Imagining a peaceful, peace-advocating "Jesus" in a
world where war is not a pressing concern is not radical. Yet that is the
scene proposed by Christian historians who believe that the gospels were
constructed in the period following the destruction of the Temple. After Titus
destroyed the Temple, there was a period of approximately 30 years of no-war.
Imagining a Jesus who preaches peace in a world that is in the
middle of revolt, in a world in which death is at hand, in a world in which
worship as it has been known has been irreparably ruptured is radical.
Advocating amity with current antagonists, with those who claim their
worship is more authentic than the worship your fathers practiced is radical.

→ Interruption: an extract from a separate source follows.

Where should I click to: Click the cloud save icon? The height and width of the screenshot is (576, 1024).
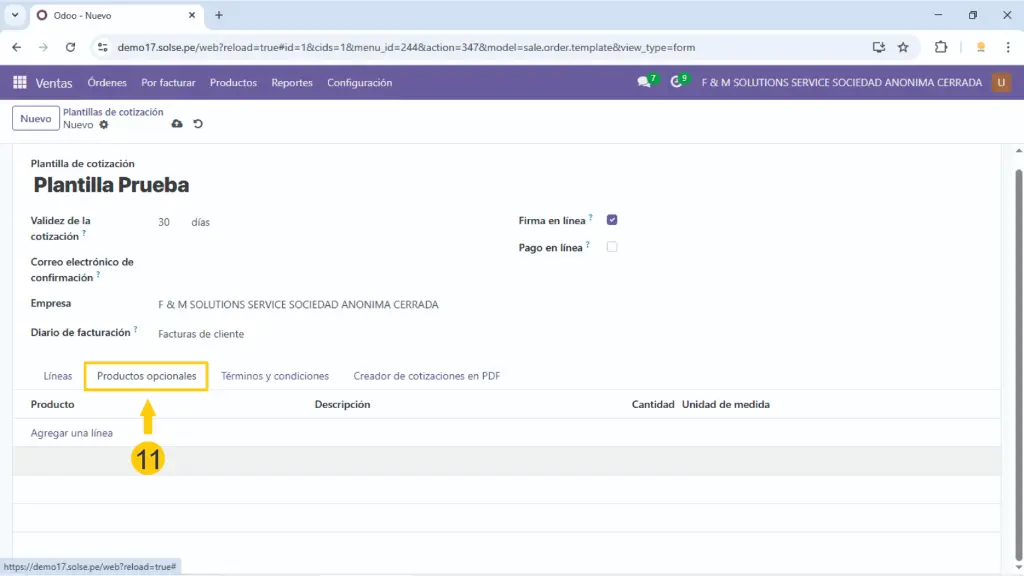(x=177, y=125)
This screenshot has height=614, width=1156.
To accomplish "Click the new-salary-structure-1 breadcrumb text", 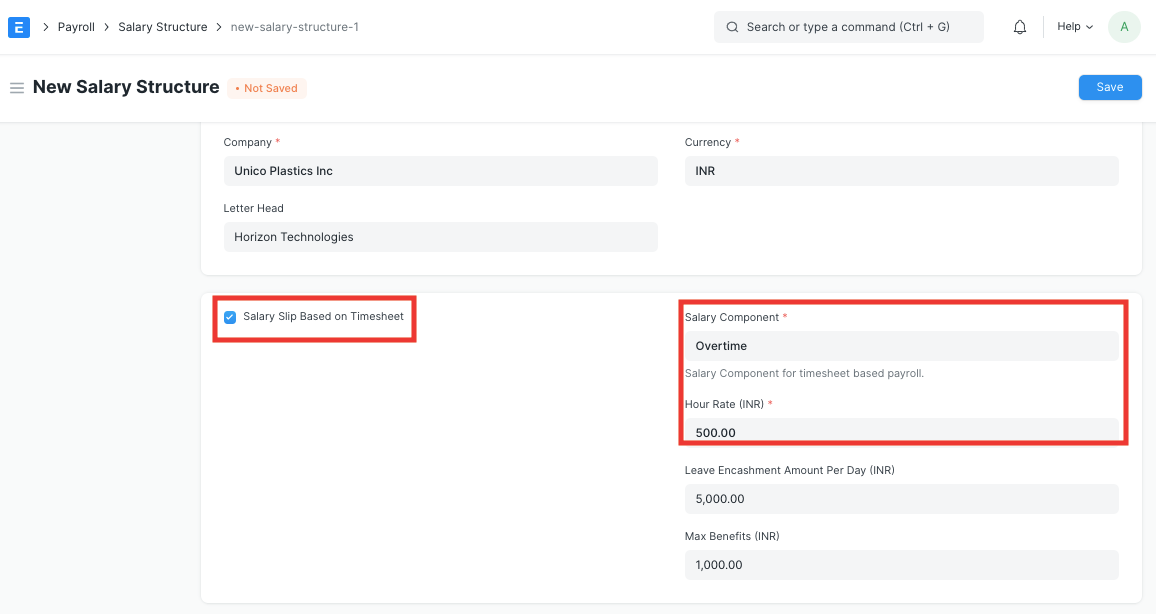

Advocating extending assistance to those who are attempting to destroy
you is radical.
It is as radical as leading a rebellion and re-establishing
sovereignty of a land that lost its autonomy. Yet that is exactly what
Bar Cochba succeeded in doing.
People ask why there is no discussion about homosexuality in
the gospels. There is an exchange concerning the woman caught in
adultery, who is about to be stoned. The reason for the stoning is that
having been caught in adultery, she is guilty of committing two felonies:
theft of the progeny of the man who impregnated her, to whom she was not
under contract, and fraud in attempting to pass that progeny off as the
property of the man to whom she was under contract. The reply is,
essentially: "stone her if you have never done anything wrong."
In other words "Right now, it is more important to produce offspring
than it is to worry about who owns it."
That, then, is the answer to those who want to know what the
gospels have to say about homosexuality: who slept with whom was not an
issue. Who owned what progeny was not an issue. At issue was
survival of those who survived birth.
In bar Cochba's era, sexuality was not an issue.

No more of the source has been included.